Once up and running, the DNA laser printer should bring this down by a factor of 1000 (some say as much as a million). Meaning, for the first time, it will soon be possible to print everything from n-to-1 personalized medical treatments (tucked inside of custom-built viruses) to entirely novel organisms….
And that’s only the first part of the news.

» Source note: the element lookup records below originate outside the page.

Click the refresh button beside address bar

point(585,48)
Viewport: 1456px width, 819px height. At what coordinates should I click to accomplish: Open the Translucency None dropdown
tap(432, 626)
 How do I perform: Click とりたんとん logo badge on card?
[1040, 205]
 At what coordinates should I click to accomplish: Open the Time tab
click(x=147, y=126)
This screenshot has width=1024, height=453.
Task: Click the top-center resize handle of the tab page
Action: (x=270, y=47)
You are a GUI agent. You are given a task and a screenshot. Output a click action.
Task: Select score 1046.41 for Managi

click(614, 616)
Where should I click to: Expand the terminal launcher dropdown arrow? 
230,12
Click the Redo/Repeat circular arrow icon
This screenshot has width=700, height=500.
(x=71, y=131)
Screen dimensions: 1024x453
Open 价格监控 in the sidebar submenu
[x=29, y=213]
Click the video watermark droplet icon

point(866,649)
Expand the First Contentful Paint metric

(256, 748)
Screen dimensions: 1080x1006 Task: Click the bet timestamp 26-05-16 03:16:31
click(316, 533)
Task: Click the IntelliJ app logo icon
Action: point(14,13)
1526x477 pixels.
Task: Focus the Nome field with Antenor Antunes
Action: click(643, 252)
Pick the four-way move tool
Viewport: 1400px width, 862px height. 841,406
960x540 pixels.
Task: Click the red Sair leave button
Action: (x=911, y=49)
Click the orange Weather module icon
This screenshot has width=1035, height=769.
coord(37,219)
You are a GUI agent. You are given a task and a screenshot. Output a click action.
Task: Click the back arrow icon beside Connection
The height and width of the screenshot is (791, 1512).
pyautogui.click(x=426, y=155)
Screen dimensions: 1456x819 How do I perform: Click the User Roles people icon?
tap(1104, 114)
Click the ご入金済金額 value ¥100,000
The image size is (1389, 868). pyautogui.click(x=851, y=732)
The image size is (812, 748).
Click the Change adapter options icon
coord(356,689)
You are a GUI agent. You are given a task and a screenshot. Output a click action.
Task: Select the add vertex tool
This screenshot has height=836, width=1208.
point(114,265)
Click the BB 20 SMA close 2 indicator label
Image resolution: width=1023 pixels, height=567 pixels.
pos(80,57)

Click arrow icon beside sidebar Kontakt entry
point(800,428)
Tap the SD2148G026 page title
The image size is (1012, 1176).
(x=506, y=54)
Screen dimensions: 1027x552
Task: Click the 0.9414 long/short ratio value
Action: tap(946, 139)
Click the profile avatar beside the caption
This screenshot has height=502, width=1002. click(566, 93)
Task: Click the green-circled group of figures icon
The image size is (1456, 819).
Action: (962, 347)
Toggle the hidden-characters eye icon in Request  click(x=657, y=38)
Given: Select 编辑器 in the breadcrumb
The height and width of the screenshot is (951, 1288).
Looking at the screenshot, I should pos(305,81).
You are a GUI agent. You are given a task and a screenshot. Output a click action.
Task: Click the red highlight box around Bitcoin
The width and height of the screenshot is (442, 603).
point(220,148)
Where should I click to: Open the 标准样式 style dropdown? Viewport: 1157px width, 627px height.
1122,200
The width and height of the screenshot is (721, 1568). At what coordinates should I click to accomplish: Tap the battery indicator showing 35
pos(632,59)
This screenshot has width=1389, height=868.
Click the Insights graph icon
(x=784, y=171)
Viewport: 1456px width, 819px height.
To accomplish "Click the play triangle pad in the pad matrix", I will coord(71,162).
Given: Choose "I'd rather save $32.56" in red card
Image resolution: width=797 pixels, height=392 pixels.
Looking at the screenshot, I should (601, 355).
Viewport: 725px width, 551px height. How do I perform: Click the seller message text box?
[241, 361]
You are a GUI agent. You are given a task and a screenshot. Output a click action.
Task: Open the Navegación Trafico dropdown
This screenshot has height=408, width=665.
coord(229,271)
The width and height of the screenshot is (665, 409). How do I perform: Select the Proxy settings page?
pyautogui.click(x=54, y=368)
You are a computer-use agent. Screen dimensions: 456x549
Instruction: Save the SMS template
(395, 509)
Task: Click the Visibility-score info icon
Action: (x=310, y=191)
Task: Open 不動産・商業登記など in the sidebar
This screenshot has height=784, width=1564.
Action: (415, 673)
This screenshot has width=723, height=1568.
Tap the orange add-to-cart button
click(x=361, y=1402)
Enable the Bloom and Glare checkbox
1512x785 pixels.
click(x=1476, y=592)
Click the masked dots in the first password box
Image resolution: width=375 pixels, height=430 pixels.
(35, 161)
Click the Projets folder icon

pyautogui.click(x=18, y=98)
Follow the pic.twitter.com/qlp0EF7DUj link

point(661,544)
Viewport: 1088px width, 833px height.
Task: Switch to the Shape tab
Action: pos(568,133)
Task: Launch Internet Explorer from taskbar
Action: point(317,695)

A little while back, The Rare Genomics Institute (RGI), a non-profit organization that uses genome sequencing and other biotechnology to help children with rare genetic diseases, decided to launch a pilot crowdfunding project. Ten kids with rare and unidentified childhood diseases were chosen. Their stories then told online, in a Kickstarter-style campaign. The raised funds paid for DNA sequencing of their genomes. RGI also assembled a team of volunteer experts to cull through the data, hunting for rare defects that would otherwise elude standard medical testing.
Just yesterday, in a little girl named Maya Neider, a rare defect was discovered—and it may indicate a brand new disease.
“Though we need to do further research to confirm this first gene discovery, it is a major milestone,” said RGI founder Jimmy Lin, MD, PhD, a physician-scientist on the faculty at Washington University in St. Louis and a 2012 TED Fellow. “The most exciting part of Maya’s project is that we are enabling research that could not exist otherwise. Through RGI’s network of academic institutions and crowdfunding, we hope to remove the barriers to technology access and funding to empower families like Maya’s to advance research for their loved one’s rare disease.”
But when these technologies are combined, as Singularity University synthetic biologist Andrew Hessel explains, things get downright revolutionary: “Right now, this work is being done by scientific leaders, but with these sorts of democratizing breakthroughs, it won’t take much to create whole industries. An eco-system is developing. The pipeline of potential applications is going to be enormous.”